* Iranian President Ebrahim Raisi killed in helicopter crash

* China leaves benchmark LPRs unchanged

* EM stocks up 0.2%, FX flat

May 20 (Reuters) - A gauge for emerging market stocks extended gains to a seventh session on Monday, with heavyweight Chinese bourses rising amid Beijing's latest measures to aid its property sector, while most currencies were flat ahead of several rate decisions this week.

As of 0451 GMT, MSCI's index for emerging market stocks gained 0.2%, touching its highest level since April 2022, while an index for currencies was flat.

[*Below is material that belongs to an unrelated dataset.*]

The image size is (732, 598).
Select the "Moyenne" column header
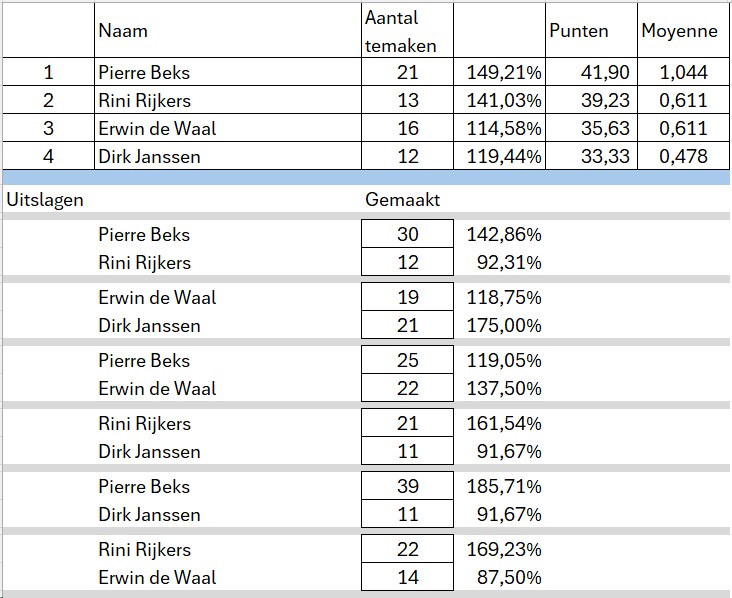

Most EM currencies saw weekly gains last week, with both MSCI EM indexes clocking their fourth successive weekly gain, as the dollar weakened following a soft inflation data, which bolstered hopes of the Federal Reserve cutting interest rates soon, though cautious commentary from policymakers tapered the enthusiasm.

"Markets remain in risk-on mode supporting EM FX," Frantisek Taborsky, EMEA FX & FI strategist at ING said.

"So for today, we are rather neutral and may see some minor retracement of gains from previous days."

Chinese bourses closed higher as sentiment remained upbeat after Beijing announced "historic" steps last week to stabilise its crisis-hit property sector, with the central bank facilitating 1 trillion yuan ($138 billion) in extra funding and easing mortgage rules, and local governments set to buy "some" apartments.

Separately, China also left its benchmark lending rates unchanged, in line with market expectations.

Investors also kept tabs on the developments in Iran as officials and state media said Iranian President Ebrahim Raisi was killed in a helicopter crash in mountainous terrain near the Azerbaijan border.

In Central Eastern Europe, Hungary's forint gained 0.2% against the euro in holiday-thinned trading ahead of a central bank decision on Tuesday, where the bank is expected to cut its base rate by 50 basis points.

Equity markets in the country were closed for a public holiday.

Bourses in Poland, Romania and Turkey advanced between 0.6% and 1%.

South Africa's rand held steady at 18.16 per dollar, with focus on national elections in the country next week, while stocks gained 0.6%.

Elsewhere, the Ugandan shilling weakened after a downgrade of the country's credit rating spooked commercial banks, causing them to buy hard currency, traders said.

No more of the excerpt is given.